**Auszug zum Lesen:**

--- --- ---

Die Reaktionen waren sehr unterschiedlich. Bei den deutschen Bergbaubehörden gab es einen regelrechten Skandal, weil sich diese plötzlich mit völlig neuen Fragestellungen konfrontiert sahen. Fragen, die sie zuvor nie überlegt hatten, vor allem mit der nach der langfristigen Sicherung der Bergwerke und hier insbesondere mit der Frage der hydraulischen Gefährdung. Die wird systematisch unterschätzt. Statt dessen nimmt man konsequent nur die guten Prognosen für sich in Anspruch.

 


Man schließt den Worst Case also komplett aus?

 

Richtig. So schließt man zum Beispiel aus, daß ein Schachtverschluß mit der Zeit undicht werden und daß entlang dieser Schachtverschlüsse Wasser eindringen könnte, z. B. entlang von im Bergwerk eingebauten Beton- oder Eisenbetonelementen. Auch wenn diese Verschlüsse durchaus klug konstruiert sind, wissen wir nicht, ob sie langfristig halten. Es gibt keine Erfahrungswerte, vor allem aber gibt es die nicht im Einbau von nichtnatürlichen Materialien in eine Gesteinsschicht. Wir wissen nichts über die langfristigen Reaktionen. Das sind sehr heikle Fragen, die sich nicht allein mit Berechnungen wie sogenannten Langzeitsicherheitsnachweisen lösen lassen. Das ist eine Illusion.

 


Gab es noch weitere Reaktionen auf Ihr Gutachten?

--- --- ---

**Gespeicherte Daten:**
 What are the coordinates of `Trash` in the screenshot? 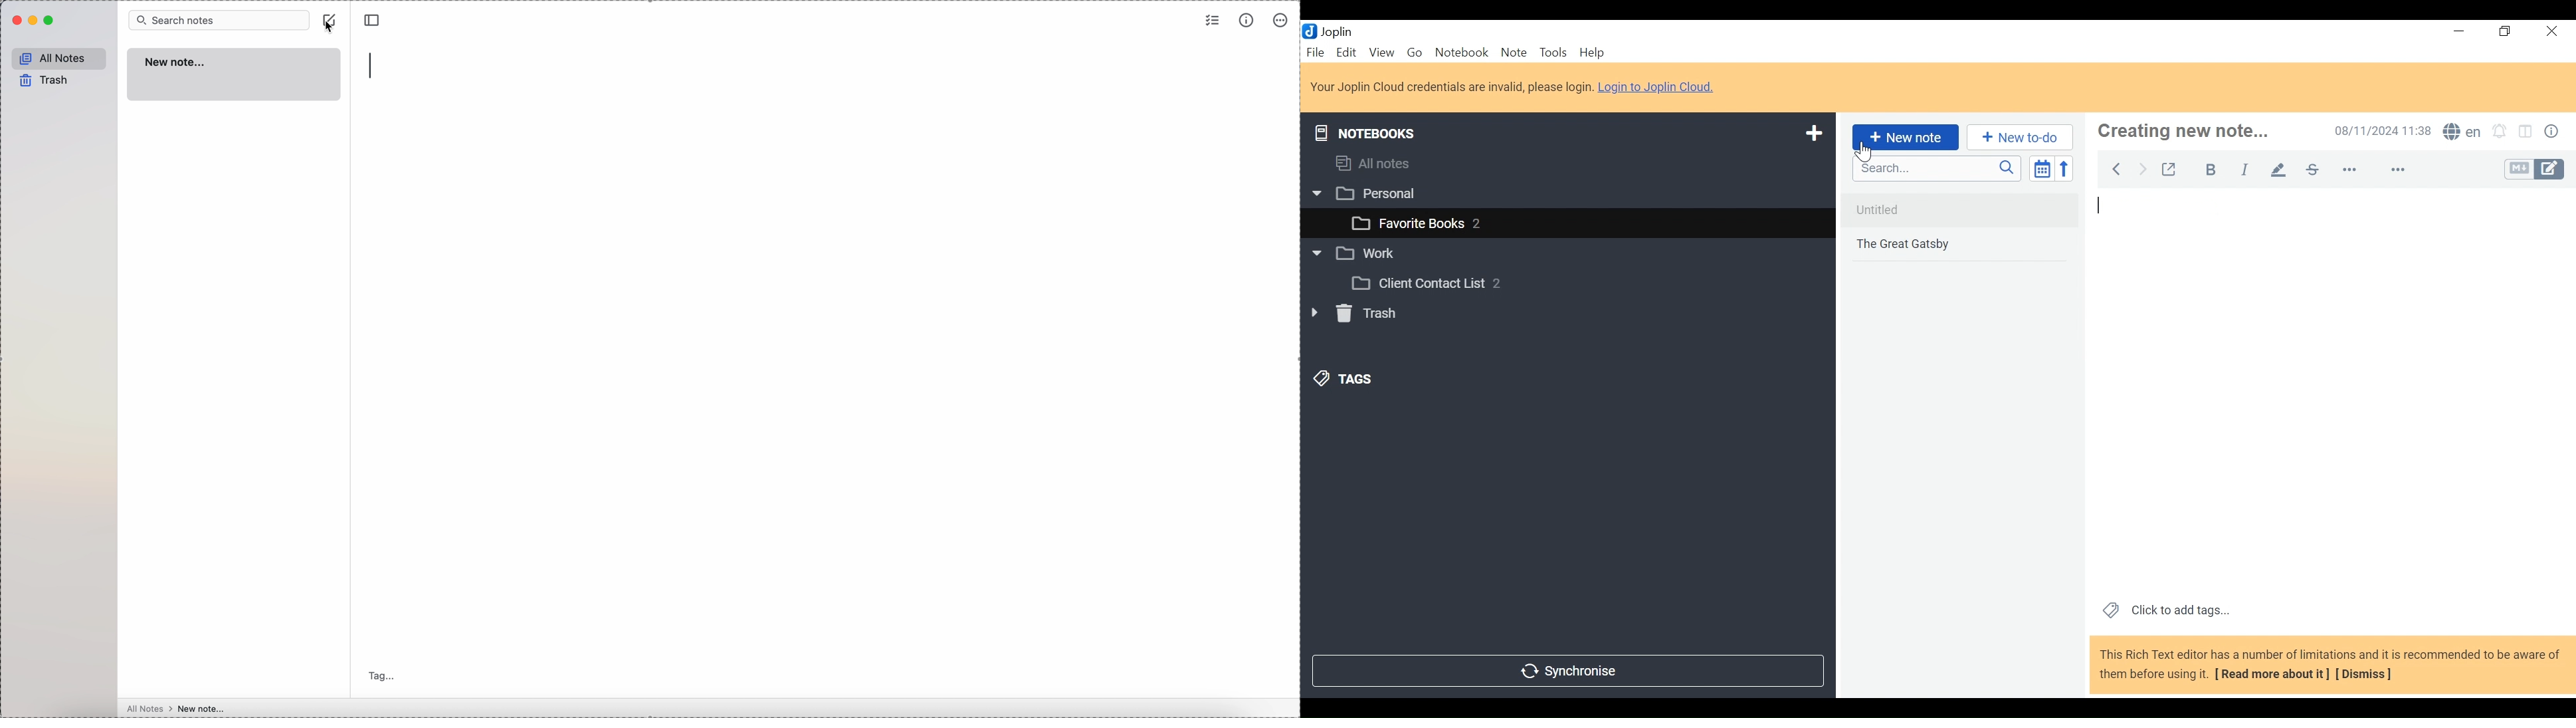 It's located at (1355, 316).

--- --- ---

**Zu erledigende Aufgaben:**
1) Schreiben Sie die Passage aus dem Textauszug über die Bergbaubehörden von „Die Reaktionen waren“ bis „sich in Anspruch.“ neu und setzen Sie dabei „Aufruhr“ an die Stelle von „Skandal“.
2) Entscheiden Sie für jede der folgenden Aussagen, ob sie mit dem Textauszug über die Bergbaubehörden übereinstimmt, und belegen Sie jede Antwort mit den entscheidenden Worten des Textauszugs. (a) Die deutschen Bergbaubehörden hatten sich mit der langfristigen Sicherung der Bergwerke schon vorher befasst. (b) Beim Einbau nichtnatürlicher Materialien in eine Gesteinsschicht fehlen Erfahrungswerte. (c) Die heiklen Fragen lassen sich allein mit Langzeitsicherheitsnachweisen lösen.
Die Daten sind eigenständiges Material und gehören nicht zum Textauszug.

**Lösungen zur Übung:**
1)
Die Reaktionen waren sehr unterschiedlich. Bei den deutschen Bergbaubehörden gab es einen regelrechten Aufruhr, weil sich diese plötzlich mit völlig neuen Fragestellungen konfrontiert sahen. Fragen, die sie zuvor nie überlegt hatten, vor allem mit der nach der langfristigen Sicherung der Bergwerke und hier insbesondere mit der Frage der hydraulischen Gefährdung. Die wird systematisch unterschätzt. Statt dessen nimmt man konsequent nur die guten Prognosen für sich in Anspruch.

2)
(a) Nein: „Fragen, die sie zuvor nie überlegt hatten“
(b) Ja: „vor allem aber gibt es die nicht im Einbau von nichtnatürlichen Materialien in eine Gesteinsschicht“
(c) Nein: „die sich nicht allein mit Berechnungen wie sogenannten Langzeitsicherheitsnachweisen lösen lassen“